—¿Y le habló a usted?

—¡Qué disparate! No me conoció: yo sí le conocí perfectamente, a pesar de que iba embozado hasta los ojos.

—¿Y dónde fue ese encuentro?

—En la calle Mayor. Eran las nueve. Él iba en dirección a la plaza de la Villa. Paquita y yo veníamos de casa del señor Grima, corregidor que fue de Vitoria.

—Y usted y Paquita, llenas de terror, avivaron el paso para huir de él.

—Al contrario, volvimos atrás... y le seguimos.

—¿Le siguieron?

—Sí, señor. Nos arrebujamos muy bien en nuestros mantones, y le seguimos a cierta distancia. Como él anda tan a prisa, llegamos sin aliento a la calle de Santiago.

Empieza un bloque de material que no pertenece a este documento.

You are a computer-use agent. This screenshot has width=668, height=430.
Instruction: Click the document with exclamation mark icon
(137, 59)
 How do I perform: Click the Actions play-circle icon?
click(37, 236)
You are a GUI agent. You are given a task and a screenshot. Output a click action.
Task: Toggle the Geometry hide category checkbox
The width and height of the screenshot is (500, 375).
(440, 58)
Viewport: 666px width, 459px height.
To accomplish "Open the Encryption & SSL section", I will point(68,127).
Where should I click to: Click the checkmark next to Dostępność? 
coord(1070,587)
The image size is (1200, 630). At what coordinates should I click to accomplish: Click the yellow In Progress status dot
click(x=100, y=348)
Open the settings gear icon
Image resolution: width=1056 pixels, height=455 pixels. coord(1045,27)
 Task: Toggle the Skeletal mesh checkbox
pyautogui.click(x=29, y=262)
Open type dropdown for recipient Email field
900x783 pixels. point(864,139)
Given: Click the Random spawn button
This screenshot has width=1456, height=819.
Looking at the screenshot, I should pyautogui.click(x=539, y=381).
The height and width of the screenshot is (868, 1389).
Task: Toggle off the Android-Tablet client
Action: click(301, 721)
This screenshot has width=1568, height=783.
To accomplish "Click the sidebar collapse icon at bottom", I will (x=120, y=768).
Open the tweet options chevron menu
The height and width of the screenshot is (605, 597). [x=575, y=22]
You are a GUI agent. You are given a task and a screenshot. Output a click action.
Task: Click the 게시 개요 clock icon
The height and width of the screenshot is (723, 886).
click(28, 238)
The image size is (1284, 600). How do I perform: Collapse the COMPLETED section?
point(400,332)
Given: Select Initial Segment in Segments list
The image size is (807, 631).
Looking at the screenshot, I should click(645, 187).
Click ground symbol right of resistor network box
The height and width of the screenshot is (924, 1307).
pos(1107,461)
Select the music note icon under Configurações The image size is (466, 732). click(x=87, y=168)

—Donde se escurrió por algún portal...

—Entró, sí, en una casa; pero yo no me desconcerté por eso, y con toda serenidad examiné el edificio detenidamente. Era un palacio enorme, pesado y triste, con grandes balcones y un escudo formidable sobre el del centro. Parecía la vivienda de un grande de España. Monsalud, al entrar en ella, iba a visitar a alguien; de ningún modo a quedarse allí.